**WHAT YOU WILL DO**:
Line by line, retype the material below exactly, from its first line up to and including the one holding "Screen dimensions: 518x524".

**RECORDS SHOWN**:
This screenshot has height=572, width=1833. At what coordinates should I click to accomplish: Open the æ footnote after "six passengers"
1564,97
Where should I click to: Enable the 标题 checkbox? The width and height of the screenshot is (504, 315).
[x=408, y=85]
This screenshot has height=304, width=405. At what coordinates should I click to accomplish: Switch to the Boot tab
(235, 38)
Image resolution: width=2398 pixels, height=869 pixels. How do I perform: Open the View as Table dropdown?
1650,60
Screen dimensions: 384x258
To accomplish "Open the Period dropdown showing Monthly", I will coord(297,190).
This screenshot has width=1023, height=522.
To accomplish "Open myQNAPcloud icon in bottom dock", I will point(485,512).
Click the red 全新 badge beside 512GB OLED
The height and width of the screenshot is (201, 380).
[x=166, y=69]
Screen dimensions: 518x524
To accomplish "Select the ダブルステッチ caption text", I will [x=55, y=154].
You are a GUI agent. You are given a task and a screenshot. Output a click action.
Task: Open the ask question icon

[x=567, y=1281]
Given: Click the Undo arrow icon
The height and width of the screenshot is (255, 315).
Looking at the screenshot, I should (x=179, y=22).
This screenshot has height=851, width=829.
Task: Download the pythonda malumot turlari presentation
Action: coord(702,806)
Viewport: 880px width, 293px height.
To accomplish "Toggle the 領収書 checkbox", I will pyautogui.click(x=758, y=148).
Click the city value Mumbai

**RESPONSE TO THE EXERCISE**:
This screenshot has height=572, width=1833. At what coordinates should I click to accomplish: Open the æ footnote after "six passengers"
1564,97
Where should I click to: Enable the 标题 checkbox? The width and height of the screenshot is (504, 315).
[x=408, y=85]
This screenshot has height=304, width=405. At what coordinates should I click to accomplish: Switch to the Boot tab
(235, 38)
Image resolution: width=2398 pixels, height=869 pixels. How do I perform: Open the View as Table dropdown?
1650,60
Screen dimensions: 384x258
To accomplish "Open the Period dropdown showing Monthly", I will coord(297,190).
This screenshot has width=1023, height=522.
To accomplish "Open myQNAPcloud icon in bottom dock", I will point(485,512).
Click the red 全新 badge beside 512GB OLED
The height and width of the screenshot is (201, 380).
[x=166, y=69]
Screen dimensions: 518x524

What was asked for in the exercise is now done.